That evening was the weekly house dance. As always, Bisto claimed Rachel for a number. It was the high spot of the week for her, the only moment when she could talk to Rachel and forget that she was a prefect.
‘Margaret cut games today,’ she began conversationally, as they waltzed slowly round the room, while the pianist thumped out ‘When you and I were Seventeen’.
‘Yes,’ said Rachel, without thinking.
‘Did you know?’ asked Bisto quickly.
Rachel recovered herself. ‘I heard the others talking about it. Did she get into a row?’
‘She’s got P.D. for it tomorrow.’
‘Poor devil!’
‘I’ve got it too,’ said Bisto miserably.
Rachel looked down at her, moved for a moment with sympathy and some of her old tenderness for the faithful, anxious creature.
‘You’ve got it? Oh, lord, Bisto, I suppose Christian will take it out on you.’
‘I suppose so. And you won’t be there. It wasn’t so bad when you were there too, or at least free to meet me afterwards.’
‘Ah, that’s one of the blessings of being a prefect. No P.D.’

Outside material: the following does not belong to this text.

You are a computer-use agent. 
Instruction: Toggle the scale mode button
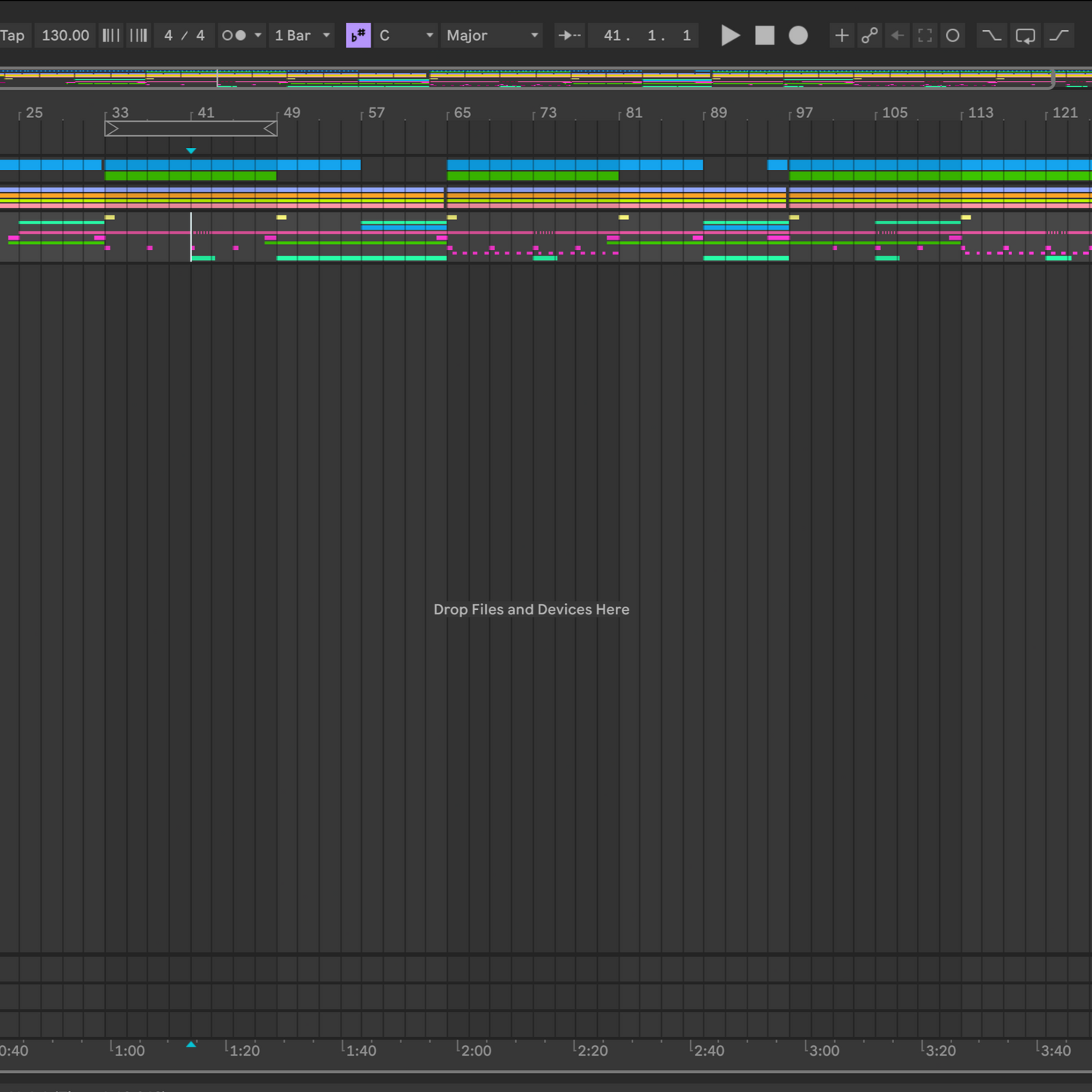[358, 36]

‘Do you enjoy being a prefect?’
Rachel felt slightly uncomfortable. Bisto was too much like her conscience. She did enjoy being a prefect. Alas, she enjoyed all the wrong things. The dance came to an end, and Rachel went off to dance with a fellow prefect, thoughtful and a little depressed, remembering with regret the old days of feeding Willy in the stables, strolling in the shrubbery paths, and smoking in the corn bins in the evening.
CHAPTER FIFTEEN
The summer is ended and we are not saved.
JEREMIAH
RACHEL was beginning to be conscious of a split which ran right across her world, like a brown crack in a plate. The garden now became more and more a necessity to her and she visited it almost with a sense of urgency, as though any message it had for her must be sought now or lost for ever. The garden itself was changed. It was very lush, and overgrown with new shoots. There hung over it a rich, rather sickly smell that came from the many fungi growing in the mossy earth, and between the cracks in the boards of the pagoda and bridges. Something of the corruption of Bampfield itself had soaked down into the red earth and was drawn up again in the vapours which wrapped the shrubbery in the early morning and evening during that hot, damp July, as though veiling it from the world’s eyes for some secret and appalling rite.

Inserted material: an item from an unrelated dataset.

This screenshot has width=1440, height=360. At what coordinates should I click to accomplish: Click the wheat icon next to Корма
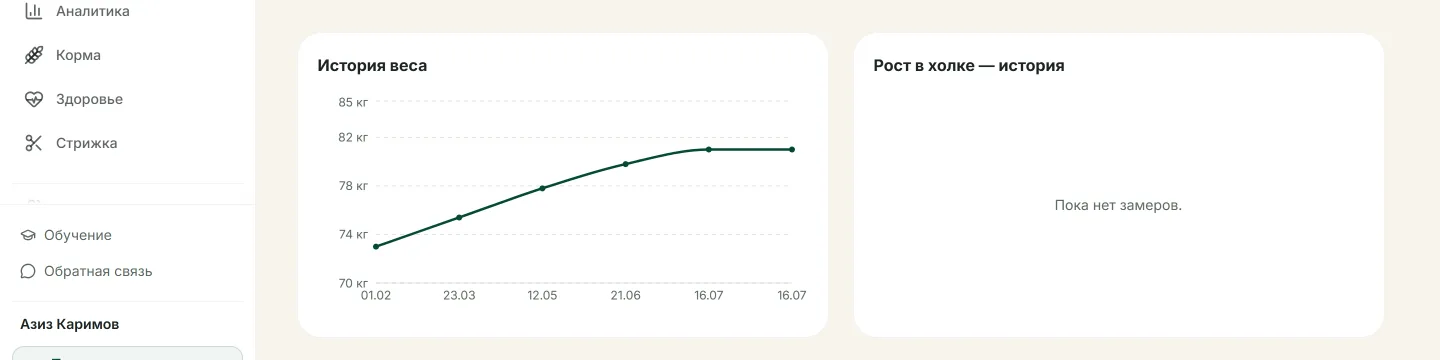34,55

One afternoon, when Rachel was standing near the boat-house, she noticed that the stern timbers had fallen off the punt, and someone – Margaret presumably – had stacked them neatly against the boat’s side. The fern in the bottom had been recently renewed. After a moment’s hesitation, she stepped in and lay down on it, propping herself on one elbow to read.
She found it difficult to give her attention to the page. The garden was full of sounds, and her heightened sensibilities were alive to each one. She stirred restlessly, and for the first time since she had come there, felt herself afraid of intrusion. She had deliberately avoided meeting Margaret again, and assumed that she, like herself, had taken the trouble to find out times when it was impossible for them to meet. Ill at ease, she felt compelled at last to leave the boathouse.
It was then that she saw Margaret sitting on the steps of the pagoda.
‘I’ve been watching you for some time,’ said Margaret.
‘Why didn’t you say something?’
‘You were reading. I didn’t want to interrupt. The boat’s comfortable, isn’t it?’
‘Very. I suppose you often lie in it.’
‘Not often. But sometimes. We haven’t met for ages, Rachel. Have you tried to avoid me?’
Rachel said nothing.
‘I want to talk to you badly sometimes. And this is the only place one can escape to.’
Helplessly, Rachel saw the indefinable magic of the garden being reduced to the mere status of an escape from school. Was it no more than this to Margaret?
‘Have you read this yet?’ asked Margaret suddenly, and held out a book. Rachel looked at the title. It was Radclyffe Hall’s The Well of Loneliness.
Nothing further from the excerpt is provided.